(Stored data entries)
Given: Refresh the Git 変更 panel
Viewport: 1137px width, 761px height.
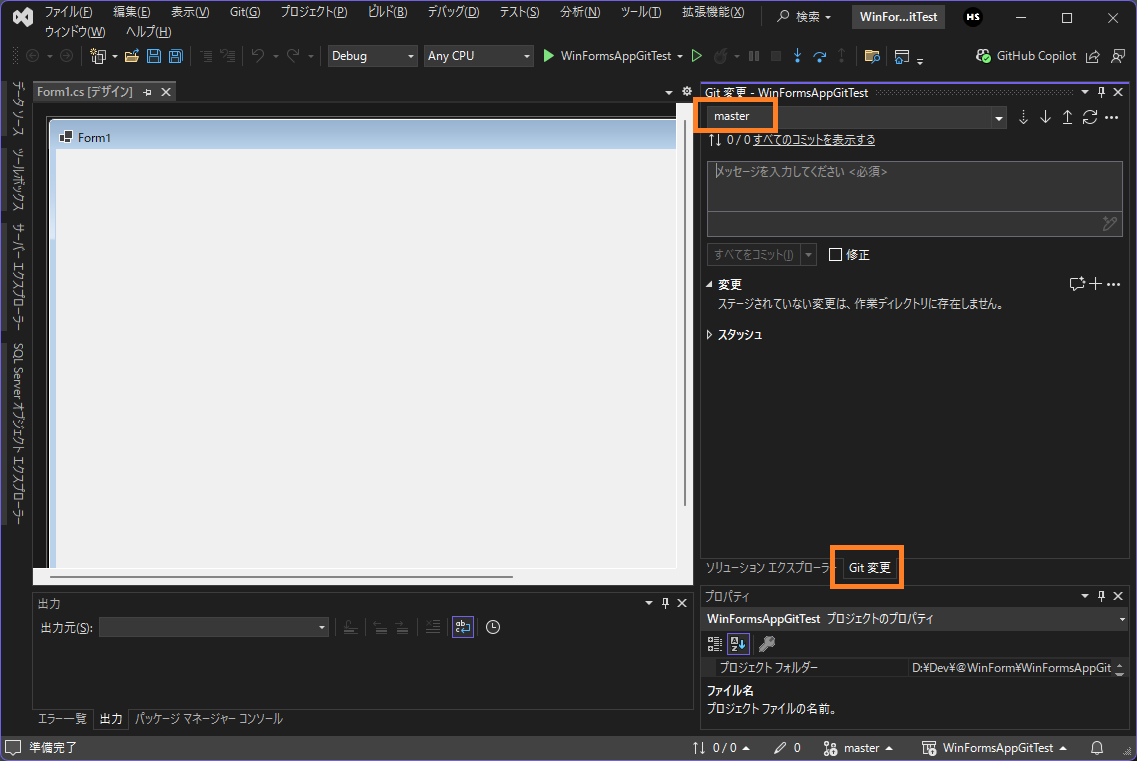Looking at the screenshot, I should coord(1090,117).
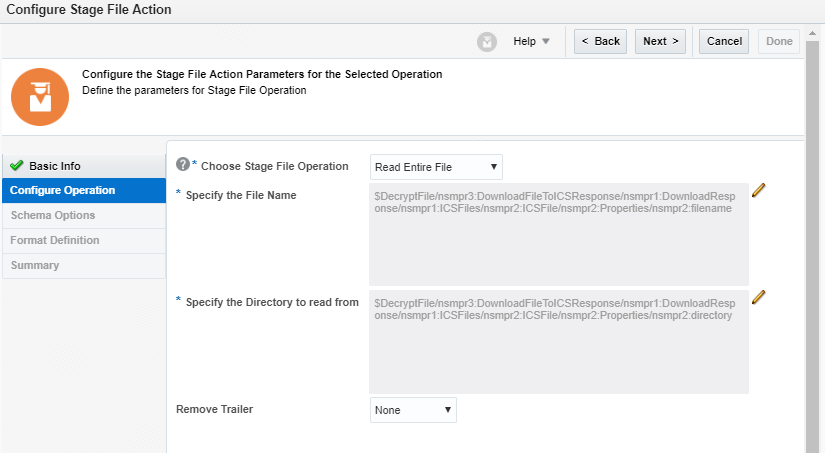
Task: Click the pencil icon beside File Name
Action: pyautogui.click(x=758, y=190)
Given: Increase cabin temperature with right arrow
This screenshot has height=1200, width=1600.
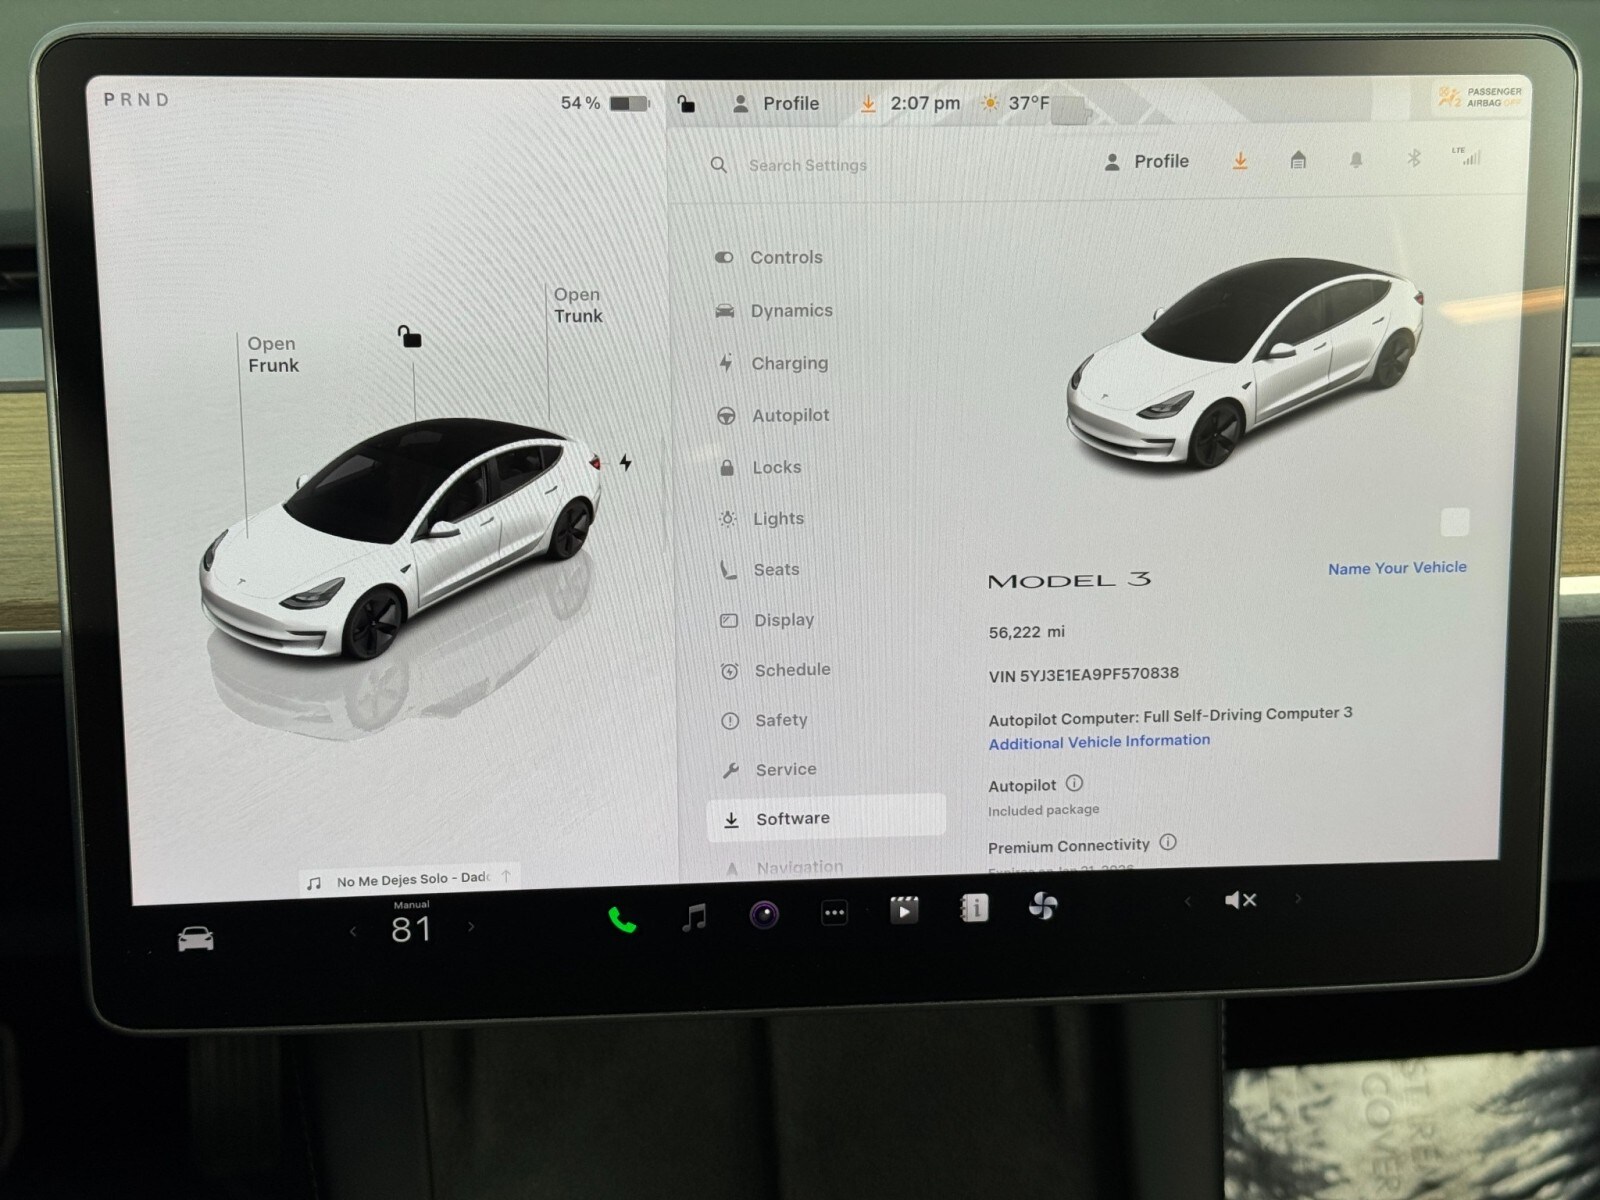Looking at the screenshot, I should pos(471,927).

==

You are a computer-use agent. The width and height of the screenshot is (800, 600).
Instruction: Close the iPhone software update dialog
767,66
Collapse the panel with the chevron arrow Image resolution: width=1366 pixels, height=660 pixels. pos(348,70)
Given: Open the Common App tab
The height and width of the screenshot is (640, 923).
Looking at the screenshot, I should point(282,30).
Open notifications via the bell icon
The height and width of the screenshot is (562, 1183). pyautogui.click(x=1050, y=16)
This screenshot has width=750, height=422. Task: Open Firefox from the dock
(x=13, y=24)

### TASK DESCRIPTION
Show each line in the data where the string "panel" appears.

### TASK RESPONSE
Given: Refresh the Git 変更 panel
Collapse the panel with the chevron arrow Image resolution: width=1366 pixels, height=660 pixels. pos(348,70)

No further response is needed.